On Tuesday, a Canadian court rebuked the prime minister for invoking emergency powers in response to the protests, ruling that the action “was not justified in relation to the relevant factual and legal constraints that were required to be taken into consideration.”
The Canadian Civil Liberties Association, which, in 2022, filed suit against the federal government, applauded the court’s decision, saying emergency powers are “dangerous to democracy” and “should be used sparingly and carefully.”
The CCLA is right about the dangers emergency powers pose. And because Canadian officials say they will appeal the court’s ruling, it’s well worth examining just how egregious and reckless Trudeau’s use of emergency powers was.
Traditionally, in Canada, emergency powers were reserved for things such as war, insurrection, or invasion. And though the Emergencies Act broadened the language of Canada’s emergency powers statute to include things such as “public welfare emergencies,” those powers had never been activated until 2022.
Trudeau’s actions were a radical departure from the norms and philosophy of classical liberalism.
The constitutions of the United States and Canada, the United Nations, and thinkers as diverse as Thomas Jefferson, Martin Luther King Jr., and Nelson Mandela all recognize the fundamental right of peaceful protest.
By invoking these sweeping emergency powers to crack down on a civil protest, Trudeau was behaving more like the head of a state such as Iran, North Korea, or China than a liberal, constitutional democracy. (Perhaps this shouldn’t surprise us, considering that Trudeau has in the past expressed envy over the unfettered power of dictators.)
Hundreds of charges were issued, and many were arrested after exercising their right to protest.
Yet it’s important to understand that Trudeau’s persecution did not end with the truckers. His crackdown extended to those supporting them financially.
To cite one high-profile example, the Christian fundraising site GiveSendGo, which was collecting donations for protesters, was ordered to stop receiving donations.
It refused.
The following day, Deputy Prime Minister Chrystia Freeland announced the government would now have the power to freeze bank accounts without a court order. The action, which caused momentary chaos in Canada’s banking system, was a form of economic warfare and a gross violation of free speech.

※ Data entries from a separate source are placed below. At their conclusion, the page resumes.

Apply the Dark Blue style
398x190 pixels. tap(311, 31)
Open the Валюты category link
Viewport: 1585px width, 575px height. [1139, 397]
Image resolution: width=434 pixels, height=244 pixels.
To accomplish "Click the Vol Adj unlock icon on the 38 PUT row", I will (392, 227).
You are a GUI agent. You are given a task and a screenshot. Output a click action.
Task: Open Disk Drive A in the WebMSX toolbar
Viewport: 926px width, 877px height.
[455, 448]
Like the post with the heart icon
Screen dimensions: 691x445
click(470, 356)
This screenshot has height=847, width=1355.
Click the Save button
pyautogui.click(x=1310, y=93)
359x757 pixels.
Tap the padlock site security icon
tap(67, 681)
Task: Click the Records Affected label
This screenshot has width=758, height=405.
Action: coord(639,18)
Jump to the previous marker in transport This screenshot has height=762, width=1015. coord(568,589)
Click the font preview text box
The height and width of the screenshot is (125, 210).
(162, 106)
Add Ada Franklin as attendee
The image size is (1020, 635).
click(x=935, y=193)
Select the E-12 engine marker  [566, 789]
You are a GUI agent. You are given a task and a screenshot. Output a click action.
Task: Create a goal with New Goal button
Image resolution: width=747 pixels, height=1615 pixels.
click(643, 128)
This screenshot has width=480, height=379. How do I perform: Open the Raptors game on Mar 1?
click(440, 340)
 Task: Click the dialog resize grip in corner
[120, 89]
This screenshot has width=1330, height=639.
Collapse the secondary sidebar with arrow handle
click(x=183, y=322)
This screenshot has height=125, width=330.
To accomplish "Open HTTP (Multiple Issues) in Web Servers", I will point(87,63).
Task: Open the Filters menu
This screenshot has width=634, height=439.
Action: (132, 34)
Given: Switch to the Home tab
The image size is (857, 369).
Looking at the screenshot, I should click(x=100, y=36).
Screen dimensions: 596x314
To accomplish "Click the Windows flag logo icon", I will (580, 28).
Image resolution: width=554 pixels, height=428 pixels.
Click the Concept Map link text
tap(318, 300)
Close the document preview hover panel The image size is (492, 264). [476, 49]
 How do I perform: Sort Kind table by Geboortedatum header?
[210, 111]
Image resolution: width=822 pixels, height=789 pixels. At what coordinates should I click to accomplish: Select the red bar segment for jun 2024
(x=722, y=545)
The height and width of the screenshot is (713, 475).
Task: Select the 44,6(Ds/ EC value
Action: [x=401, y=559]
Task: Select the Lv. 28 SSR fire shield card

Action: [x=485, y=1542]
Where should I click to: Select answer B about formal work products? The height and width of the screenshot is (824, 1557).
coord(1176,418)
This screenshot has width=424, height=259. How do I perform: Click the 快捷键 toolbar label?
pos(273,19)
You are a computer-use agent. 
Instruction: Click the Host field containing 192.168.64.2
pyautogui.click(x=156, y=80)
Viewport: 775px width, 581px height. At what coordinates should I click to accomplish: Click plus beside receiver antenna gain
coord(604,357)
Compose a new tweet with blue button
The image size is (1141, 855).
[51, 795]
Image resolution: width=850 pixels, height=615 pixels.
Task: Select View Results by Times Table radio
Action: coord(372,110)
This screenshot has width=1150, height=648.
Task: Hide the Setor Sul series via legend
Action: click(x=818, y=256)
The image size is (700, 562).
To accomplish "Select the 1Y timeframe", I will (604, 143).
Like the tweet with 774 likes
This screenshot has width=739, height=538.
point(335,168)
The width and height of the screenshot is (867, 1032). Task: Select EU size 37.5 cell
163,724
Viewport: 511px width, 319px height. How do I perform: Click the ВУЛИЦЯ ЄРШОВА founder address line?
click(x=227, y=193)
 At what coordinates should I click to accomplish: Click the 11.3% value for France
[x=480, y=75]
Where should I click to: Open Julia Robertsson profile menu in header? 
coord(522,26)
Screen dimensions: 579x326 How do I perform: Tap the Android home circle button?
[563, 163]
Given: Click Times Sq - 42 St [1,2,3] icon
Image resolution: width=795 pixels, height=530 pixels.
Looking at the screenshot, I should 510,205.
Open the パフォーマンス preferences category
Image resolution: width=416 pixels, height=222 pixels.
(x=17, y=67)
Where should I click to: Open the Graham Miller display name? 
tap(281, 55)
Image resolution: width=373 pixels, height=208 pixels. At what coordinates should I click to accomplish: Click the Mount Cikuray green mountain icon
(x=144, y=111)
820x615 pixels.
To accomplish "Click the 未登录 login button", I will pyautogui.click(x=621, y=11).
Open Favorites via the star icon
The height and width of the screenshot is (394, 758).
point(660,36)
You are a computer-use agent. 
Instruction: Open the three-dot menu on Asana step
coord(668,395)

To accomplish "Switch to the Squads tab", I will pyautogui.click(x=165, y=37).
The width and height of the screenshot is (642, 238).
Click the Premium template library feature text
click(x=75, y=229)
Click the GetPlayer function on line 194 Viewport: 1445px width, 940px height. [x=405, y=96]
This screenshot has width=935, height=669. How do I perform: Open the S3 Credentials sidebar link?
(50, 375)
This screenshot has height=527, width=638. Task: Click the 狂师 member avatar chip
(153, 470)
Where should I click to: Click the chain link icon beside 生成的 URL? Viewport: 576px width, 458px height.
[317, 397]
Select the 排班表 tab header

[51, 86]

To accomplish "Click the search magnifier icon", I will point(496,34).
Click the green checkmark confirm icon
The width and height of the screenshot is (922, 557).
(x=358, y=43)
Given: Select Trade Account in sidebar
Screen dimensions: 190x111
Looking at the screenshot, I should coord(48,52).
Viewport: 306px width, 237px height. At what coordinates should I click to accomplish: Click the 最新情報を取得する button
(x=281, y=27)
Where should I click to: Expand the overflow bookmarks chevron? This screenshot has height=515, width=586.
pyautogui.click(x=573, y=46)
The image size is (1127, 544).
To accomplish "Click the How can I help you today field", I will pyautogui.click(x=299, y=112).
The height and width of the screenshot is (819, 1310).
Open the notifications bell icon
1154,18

“There is no principled basis for cutting off the ability of citizens to support other citizens in a campaign of civil disobedience,” George Washington University Law School professor Jonathan Turley wrote.
Despite his authoritarian attempts to steamroll political opponents, Trudeau, in what might have been the best gaslight of 2023, later argued he actually never made anyone get vaccinated. He was merely giving people the proper “incentives.”
It’s hard to imagine a more shameless claim. And Trudeau’s effort to “incentivize” behavior, and crush dissenters in his path, is a reminder of just how important the separation of powers is to freedom.
The idea stretches back to the Enlightenment-era French philosopher Montesquieu, who wrote in The Spirit of Laws that “power should be a check to power.” This simple idea of separating power and using separate branches of government to keep one another in check underpins both the American and Canadian constitutions, as well as many others.
The Canadian court has, thankfully, finally put Trudeau in check.
But his tyrannical actions show that checks and balances are designed not only to protect the people from the Caligulas, Lenins, and Pol Pots of the world but also from what C.S. Lewis called the worst of all tyrants, the busybody who would exercise power over his subjects “for the good of its victims.”